**Problem requirements:**
Whenever a line in the entries below contains "computer", copy that line.

[[ Provided entries, beginning ]]

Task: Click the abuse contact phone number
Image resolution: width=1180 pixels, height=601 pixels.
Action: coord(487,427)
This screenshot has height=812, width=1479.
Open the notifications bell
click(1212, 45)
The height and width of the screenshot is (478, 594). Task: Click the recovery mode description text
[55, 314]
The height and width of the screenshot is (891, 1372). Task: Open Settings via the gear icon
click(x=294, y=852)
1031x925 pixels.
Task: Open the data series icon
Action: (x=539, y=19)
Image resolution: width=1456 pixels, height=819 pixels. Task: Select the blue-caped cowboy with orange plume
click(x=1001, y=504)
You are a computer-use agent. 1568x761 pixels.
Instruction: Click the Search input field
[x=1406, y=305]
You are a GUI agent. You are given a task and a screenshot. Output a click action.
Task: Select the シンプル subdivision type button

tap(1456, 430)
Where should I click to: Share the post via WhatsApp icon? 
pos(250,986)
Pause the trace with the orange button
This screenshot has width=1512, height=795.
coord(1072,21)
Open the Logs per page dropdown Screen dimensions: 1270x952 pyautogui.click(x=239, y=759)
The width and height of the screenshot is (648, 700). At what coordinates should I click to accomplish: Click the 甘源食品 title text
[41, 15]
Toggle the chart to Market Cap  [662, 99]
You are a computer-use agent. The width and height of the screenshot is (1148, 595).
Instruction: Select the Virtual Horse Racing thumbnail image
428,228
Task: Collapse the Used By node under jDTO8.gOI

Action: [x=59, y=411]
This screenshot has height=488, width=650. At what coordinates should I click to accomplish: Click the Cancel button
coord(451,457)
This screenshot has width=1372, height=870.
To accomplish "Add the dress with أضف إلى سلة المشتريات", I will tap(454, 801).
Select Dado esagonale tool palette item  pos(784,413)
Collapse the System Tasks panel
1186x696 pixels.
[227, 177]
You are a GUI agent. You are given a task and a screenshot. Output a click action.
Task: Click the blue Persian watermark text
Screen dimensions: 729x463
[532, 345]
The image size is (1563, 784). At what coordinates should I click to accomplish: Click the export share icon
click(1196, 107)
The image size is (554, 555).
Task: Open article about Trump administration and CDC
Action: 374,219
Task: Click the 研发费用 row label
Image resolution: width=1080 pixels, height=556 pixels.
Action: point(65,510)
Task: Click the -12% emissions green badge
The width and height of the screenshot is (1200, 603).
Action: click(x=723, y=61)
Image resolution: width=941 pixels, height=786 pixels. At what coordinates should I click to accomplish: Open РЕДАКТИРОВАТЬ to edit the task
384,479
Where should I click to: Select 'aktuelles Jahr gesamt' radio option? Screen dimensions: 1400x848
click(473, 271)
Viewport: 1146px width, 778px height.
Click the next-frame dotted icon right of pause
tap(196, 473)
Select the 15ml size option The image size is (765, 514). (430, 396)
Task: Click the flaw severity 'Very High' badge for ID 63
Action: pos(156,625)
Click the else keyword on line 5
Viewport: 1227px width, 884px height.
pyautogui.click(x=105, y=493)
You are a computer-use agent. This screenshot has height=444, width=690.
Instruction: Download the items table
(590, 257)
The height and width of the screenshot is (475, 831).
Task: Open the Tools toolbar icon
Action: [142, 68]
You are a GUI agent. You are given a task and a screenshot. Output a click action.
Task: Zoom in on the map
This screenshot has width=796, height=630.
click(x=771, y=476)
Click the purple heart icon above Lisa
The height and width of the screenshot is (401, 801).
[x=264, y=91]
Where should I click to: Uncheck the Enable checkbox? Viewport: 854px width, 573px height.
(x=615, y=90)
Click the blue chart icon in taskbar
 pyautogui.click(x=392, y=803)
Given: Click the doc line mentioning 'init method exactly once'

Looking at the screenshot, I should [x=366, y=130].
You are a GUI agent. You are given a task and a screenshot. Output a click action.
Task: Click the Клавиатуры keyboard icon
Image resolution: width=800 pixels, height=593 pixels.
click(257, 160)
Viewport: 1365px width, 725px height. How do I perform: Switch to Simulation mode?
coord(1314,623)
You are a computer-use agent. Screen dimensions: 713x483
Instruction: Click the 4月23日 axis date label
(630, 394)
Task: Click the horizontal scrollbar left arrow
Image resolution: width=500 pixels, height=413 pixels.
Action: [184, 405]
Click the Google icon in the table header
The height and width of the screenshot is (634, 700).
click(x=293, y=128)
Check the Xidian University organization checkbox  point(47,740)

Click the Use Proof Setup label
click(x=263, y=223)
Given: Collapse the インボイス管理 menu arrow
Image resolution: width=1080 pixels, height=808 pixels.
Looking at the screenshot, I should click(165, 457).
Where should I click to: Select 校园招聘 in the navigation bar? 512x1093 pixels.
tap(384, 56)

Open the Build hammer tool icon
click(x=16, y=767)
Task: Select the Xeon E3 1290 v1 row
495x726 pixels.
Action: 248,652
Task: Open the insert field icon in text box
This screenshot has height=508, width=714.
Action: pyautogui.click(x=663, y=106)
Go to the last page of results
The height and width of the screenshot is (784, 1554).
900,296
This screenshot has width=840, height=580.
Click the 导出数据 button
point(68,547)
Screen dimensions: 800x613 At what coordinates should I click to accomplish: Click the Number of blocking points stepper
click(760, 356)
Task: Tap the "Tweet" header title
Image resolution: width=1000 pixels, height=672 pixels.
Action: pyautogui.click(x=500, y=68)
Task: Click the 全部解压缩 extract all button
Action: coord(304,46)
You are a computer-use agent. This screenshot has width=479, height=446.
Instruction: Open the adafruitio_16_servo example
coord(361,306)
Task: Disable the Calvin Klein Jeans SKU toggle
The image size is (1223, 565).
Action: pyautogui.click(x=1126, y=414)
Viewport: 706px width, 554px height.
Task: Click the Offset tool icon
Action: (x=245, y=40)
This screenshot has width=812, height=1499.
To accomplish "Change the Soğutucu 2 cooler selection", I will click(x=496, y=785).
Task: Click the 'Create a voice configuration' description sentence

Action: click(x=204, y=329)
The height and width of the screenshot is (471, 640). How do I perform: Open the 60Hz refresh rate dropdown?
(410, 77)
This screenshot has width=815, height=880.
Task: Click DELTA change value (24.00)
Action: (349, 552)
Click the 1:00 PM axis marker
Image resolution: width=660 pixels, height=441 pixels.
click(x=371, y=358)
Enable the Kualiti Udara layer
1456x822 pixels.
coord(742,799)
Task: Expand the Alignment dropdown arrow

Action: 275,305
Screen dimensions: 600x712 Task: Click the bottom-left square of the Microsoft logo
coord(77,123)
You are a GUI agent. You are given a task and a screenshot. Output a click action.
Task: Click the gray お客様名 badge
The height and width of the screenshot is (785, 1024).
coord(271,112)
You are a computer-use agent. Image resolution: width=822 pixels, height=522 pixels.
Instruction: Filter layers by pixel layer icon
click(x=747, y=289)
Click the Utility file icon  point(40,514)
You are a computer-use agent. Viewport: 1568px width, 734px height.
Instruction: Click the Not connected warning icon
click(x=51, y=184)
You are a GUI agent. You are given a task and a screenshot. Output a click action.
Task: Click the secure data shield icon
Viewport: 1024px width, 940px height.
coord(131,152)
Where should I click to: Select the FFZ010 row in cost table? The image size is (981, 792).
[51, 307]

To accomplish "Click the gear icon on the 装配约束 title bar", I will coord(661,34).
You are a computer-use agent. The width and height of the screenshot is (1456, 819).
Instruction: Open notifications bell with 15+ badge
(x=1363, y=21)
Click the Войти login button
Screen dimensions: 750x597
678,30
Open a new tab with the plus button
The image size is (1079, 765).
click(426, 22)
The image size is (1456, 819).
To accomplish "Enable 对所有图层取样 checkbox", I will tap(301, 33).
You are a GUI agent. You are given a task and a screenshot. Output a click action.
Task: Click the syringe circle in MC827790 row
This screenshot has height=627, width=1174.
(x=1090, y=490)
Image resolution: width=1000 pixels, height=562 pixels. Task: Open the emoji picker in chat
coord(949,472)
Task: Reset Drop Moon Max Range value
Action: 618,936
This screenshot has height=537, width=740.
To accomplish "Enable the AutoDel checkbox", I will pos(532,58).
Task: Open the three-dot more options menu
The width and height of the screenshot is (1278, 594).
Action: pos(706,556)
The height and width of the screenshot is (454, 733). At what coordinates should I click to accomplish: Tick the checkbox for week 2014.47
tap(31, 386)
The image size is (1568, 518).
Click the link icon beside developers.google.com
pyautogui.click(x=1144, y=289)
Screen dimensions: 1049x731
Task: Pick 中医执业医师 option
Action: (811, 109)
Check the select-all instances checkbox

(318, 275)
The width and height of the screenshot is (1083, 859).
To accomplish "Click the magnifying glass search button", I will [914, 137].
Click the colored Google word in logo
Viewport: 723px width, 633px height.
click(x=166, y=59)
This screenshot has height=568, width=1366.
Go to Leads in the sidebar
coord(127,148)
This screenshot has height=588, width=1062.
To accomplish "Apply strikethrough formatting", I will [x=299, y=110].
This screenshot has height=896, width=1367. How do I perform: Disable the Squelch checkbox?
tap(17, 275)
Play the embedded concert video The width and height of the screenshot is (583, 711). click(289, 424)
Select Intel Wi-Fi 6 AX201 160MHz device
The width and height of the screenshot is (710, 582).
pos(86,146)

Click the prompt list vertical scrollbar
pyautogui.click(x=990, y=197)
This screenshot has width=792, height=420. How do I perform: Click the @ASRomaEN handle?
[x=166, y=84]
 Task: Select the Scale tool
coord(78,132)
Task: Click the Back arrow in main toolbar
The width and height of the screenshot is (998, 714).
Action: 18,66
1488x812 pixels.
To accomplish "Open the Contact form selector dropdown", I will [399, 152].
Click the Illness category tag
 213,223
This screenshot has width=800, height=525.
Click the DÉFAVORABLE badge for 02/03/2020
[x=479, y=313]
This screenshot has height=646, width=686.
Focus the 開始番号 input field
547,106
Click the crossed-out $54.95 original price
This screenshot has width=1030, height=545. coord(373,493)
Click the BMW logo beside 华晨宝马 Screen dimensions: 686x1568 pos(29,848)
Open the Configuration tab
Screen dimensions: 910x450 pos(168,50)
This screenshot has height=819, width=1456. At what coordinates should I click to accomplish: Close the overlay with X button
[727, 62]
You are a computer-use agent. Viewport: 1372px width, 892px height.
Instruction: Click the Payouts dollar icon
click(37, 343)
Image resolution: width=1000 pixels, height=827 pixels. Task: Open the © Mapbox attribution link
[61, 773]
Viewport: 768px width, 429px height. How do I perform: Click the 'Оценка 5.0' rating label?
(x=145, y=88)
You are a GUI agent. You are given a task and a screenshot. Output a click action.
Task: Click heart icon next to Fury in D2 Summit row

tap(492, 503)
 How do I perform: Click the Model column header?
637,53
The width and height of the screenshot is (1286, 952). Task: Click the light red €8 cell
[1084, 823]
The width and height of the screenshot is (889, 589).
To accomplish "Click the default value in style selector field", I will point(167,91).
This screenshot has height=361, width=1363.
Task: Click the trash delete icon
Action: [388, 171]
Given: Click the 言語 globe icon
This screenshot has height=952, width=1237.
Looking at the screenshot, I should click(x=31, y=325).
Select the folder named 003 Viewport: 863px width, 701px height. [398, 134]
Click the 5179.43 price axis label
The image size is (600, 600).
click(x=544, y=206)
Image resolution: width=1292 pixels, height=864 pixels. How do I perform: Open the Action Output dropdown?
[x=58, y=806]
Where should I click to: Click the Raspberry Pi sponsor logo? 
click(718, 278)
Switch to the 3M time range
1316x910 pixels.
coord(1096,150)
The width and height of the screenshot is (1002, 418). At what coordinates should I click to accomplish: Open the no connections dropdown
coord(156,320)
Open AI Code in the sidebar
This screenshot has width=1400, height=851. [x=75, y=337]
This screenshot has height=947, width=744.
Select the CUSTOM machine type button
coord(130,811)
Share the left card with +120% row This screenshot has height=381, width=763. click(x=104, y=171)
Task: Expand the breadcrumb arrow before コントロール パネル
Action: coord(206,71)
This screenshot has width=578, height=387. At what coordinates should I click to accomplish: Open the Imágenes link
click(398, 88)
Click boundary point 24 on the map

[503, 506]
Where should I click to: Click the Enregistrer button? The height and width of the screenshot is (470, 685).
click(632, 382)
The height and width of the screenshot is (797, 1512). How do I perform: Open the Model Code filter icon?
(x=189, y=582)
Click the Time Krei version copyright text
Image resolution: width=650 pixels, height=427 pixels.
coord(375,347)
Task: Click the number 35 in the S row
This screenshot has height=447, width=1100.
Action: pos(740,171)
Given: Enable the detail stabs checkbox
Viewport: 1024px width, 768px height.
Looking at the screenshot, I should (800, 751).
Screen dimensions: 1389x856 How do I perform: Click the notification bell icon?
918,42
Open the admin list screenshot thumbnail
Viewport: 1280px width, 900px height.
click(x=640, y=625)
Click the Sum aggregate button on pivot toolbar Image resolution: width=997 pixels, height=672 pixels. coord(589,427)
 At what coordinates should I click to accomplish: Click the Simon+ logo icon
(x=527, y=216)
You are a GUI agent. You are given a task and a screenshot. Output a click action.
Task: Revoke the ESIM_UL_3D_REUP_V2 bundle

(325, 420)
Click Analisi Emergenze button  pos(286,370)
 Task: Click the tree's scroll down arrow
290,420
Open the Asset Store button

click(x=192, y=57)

[[ Provided entries, end ]]

**Exercise answer:**
You are a computer-use agent. 1568x761 pixels.
You are a computer-use agent. The width and height of the screenshot is (1148, 595).
You are a computer-use agent. This screenshot has height=444, width=690.
You are a computer-use agent. Screen dimensions: 713x483
You are a computer-use agent. This screenshot has width=479, height=446.
You are a computer-use agent. Image resolution: width=822 pixels, height=522 pixels.
You are a computer-use agent. Viewport: 1568px width, 734px height.
You are a computer-use agent. The width and height of the screenshot is (1456, 819).
You are a computer-use agent. Viewport: 1372px width, 892px height.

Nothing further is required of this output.